** start of Provided records **

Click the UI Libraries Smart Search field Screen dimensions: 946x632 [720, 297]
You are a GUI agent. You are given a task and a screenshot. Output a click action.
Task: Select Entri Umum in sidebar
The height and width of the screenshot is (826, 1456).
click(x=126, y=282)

** end of Provided records **

## Directions
Rewrite all of the rows above, substituting "navigation panel" for "sidebar" and leaving every other part unchanged.

## Final result
Click the UI Libraries Smart Search field Screen dimensions: 946x632 [720, 297]
You are a GUI agent. You are given a task and a screenshot. Output a click action.
Task: Select Entri Umum in navigation panel
The height and width of the screenshot is (826, 1456).
click(x=126, y=282)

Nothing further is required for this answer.